EXTRACT:
--- Begin ---

As we might recall, one of the principal duties of a pastor is to “provide an appearance of spirituality”. This is primarily done through the sermon or homily. We need to remember, first and foremost, that we aren’t to provide real spirituality as it would drive people away and give them a poor experience and they wouldn’t feel like coming back. Even worse, they might not feel good enough to commit to the Personal Jesus that wants a relationship with them, and we might offend people so they won’t give to our church. These two responsibilities are your first and foremost as a preacher in modern churches today.

We can’t give them too much, either, since if we give them too much they might see the real Jesus for who He is, see the Church He made for what it really is, and see us for the scoundrels we really are (let us remember the example of the Pharisees) for setting our ways into effect and calling them the way of Christ and reject us. There’s crazy people (they are few so we can portray them that way) that will actually read their Bibles and heed it instead of our words, take the words so seriously that they will actually do those things with a true fear of the Lord. They might even recognize that Scripture in a ready mind is the answer to all temptations, and can be twisted into things that it doesn’t mean when they look at how Jesus was tempted:

And when the tempter came to him, he said, If thou be the Son of God, command that these stones be made bread. But he answered and said, It is written, Man shall not live by bread alone, but by every word that proceedeth out of the mouth of God. (Matthew 4:3-4)

Then the devil taketh him up into the holy city, and setteth him on a pinnacle of the temple, And saith unto him, If thou be the Son of God, cast thyself down: for it is written, He shall give his angels charge concerning thee: and in their hands they shall bear thee up, lest at any time thou dash thy foot against a stone.

Jesus said unto him, It is written again, Thou shalt not tempt the Lord thy God. (Matthew 4:5-7)

And they might recognize furthermore that Scripture says to try the spirits on whether they are of God and even points out that we will be following our own agenda instead of Christ’s:

Beloved, believe not every spirit, but try the spirits whether they are of God: because many false prophets are gone out into the world. (1 John 4:1)

And horror of horrors, they might even take the Bereans, which Paul encountered, as an example:

And the brethren immediately sent away Paul and Silas by night unto Berea: who coming thither went into the synagogue of the Jews. These were more noble than those in Thessalonica, in that they received the word with all readiness of mind, and searched the scriptures daily, whether those things were so. (Acts 17:10-11)

But let’s set that ultimate nightmare aside, for it will never happen with a great many people, if we do our jobs right, and wed people into our churches. All we need to do is make it so the people believe that our churches are meeting their felt-needs, and give them the impression that this is true Christianity:

Short sermons (typically 20 minutes at most) are usually focused on self-improvement. Supporters of this movement will say that the single reason behind all the expense, state-of-the-art tech gear, and theatrics is to reach the unsaved with the gospel; however, rarely are sin, hell, or repentance spoken of, and Jesus Christ as the exclusive way to heaven is rarely mentioned. Such doctrines are considered “divisive.”

All we need to do is start with our own message. It’s our own hypothesis, our own “gospel” if you will. It doesn’t have to be Scriptural at all, because the folks that we want to save and support us don’t want to know what some stodgy 2000 year old book says about anything. Rather, it’d be best if you used very little Scripture, if any at all, and don’t directly quote it at all in context. If you want an example to look towards, look towards Oprah or Dr. Phil. They are doing the Lord’s work.

--- End ---

RECORDS SUPPLIED:
--- Begin ---

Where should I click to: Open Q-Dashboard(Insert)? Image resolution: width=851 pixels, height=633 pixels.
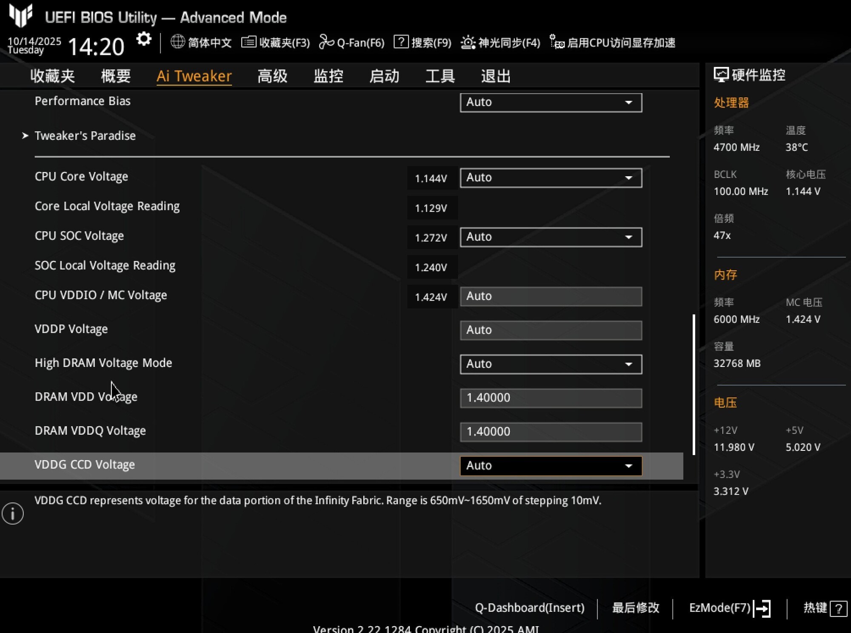530,608
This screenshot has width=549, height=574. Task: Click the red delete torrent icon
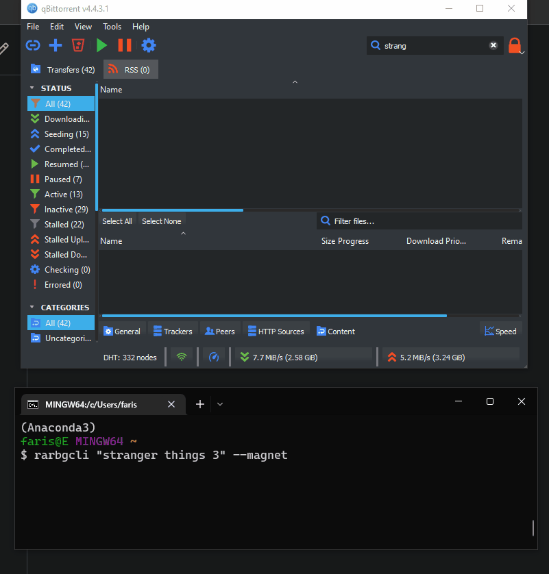[x=78, y=46]
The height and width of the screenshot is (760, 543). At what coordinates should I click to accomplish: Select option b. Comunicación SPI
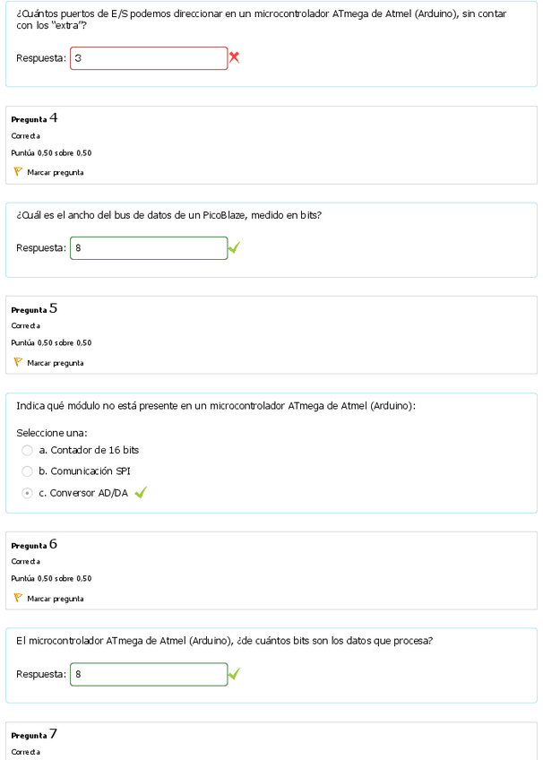click(x=27, y=471)
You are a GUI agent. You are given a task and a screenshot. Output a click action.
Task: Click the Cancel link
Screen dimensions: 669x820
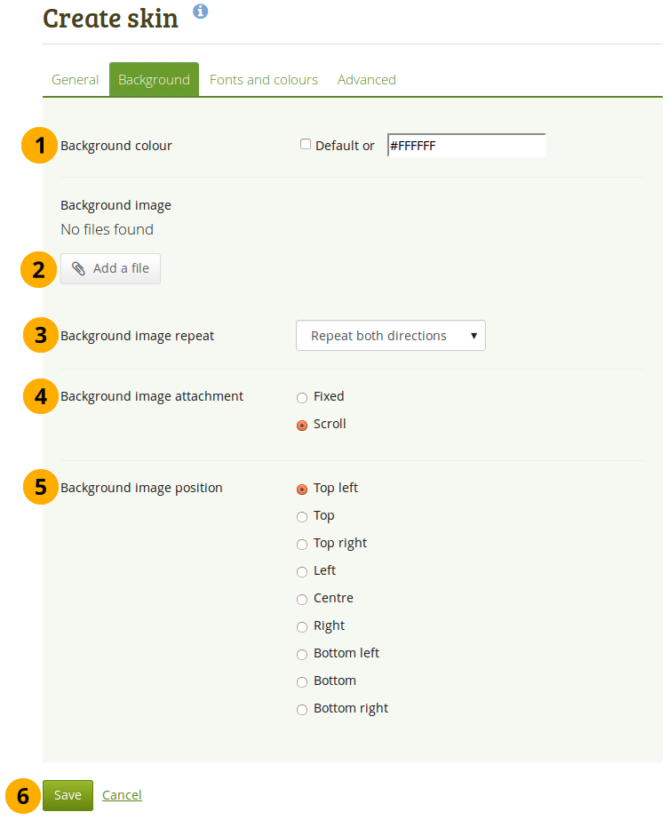coord(122,795)
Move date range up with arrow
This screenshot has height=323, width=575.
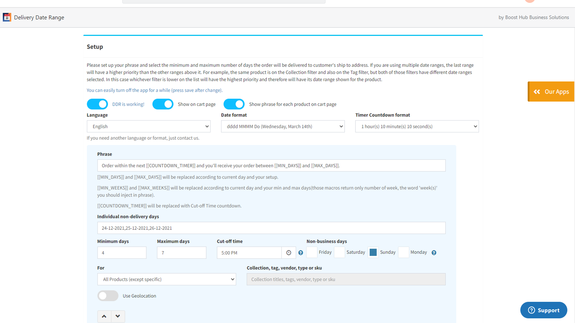point(104,316)
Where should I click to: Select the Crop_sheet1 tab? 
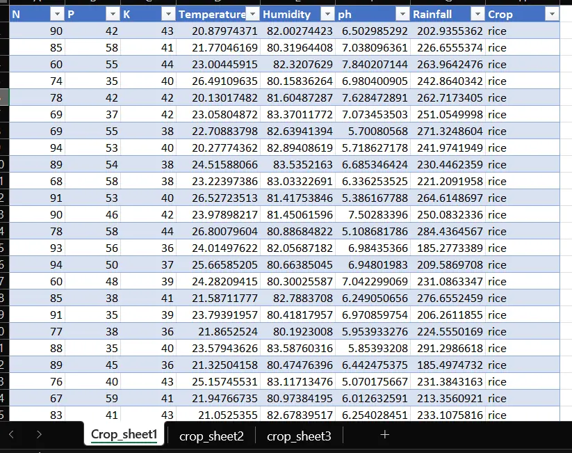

--- End ---

YOUR TASKS:
a: According to the essay on preaching, how long are short sermons typically?
b: Give again the passage of the essay on preaching that begins at the words "And when the" and stops after "God. (Matthew 4:5-7)", switching "pinnacle" to "spire".

SOLUTIONS FOR EACH TASK:
a: 20 minutes at most.

b:
And when the tempter came to him, he said, If thou be the Son of God, command that these stones be made bread. But he answered and said, It is written, Man shall not live by bread alone, but by every word that proceedeth out of the mouth of God. (Matthew 4:3-4)

Then the devil taketh him up into the holy city, and setteth him on a spire of the temple, And saith unto him, If thou be the Son of God, cast thyself down: for it is written, He shall give his angels charge concerning thee: and in their hands they shall bear thee up, lest at any time thou dash thy foot against a stone.

Jesus said unto him, It is written again, Thou shalt not tempt the Lord thy God. (Matthew 4:5-7)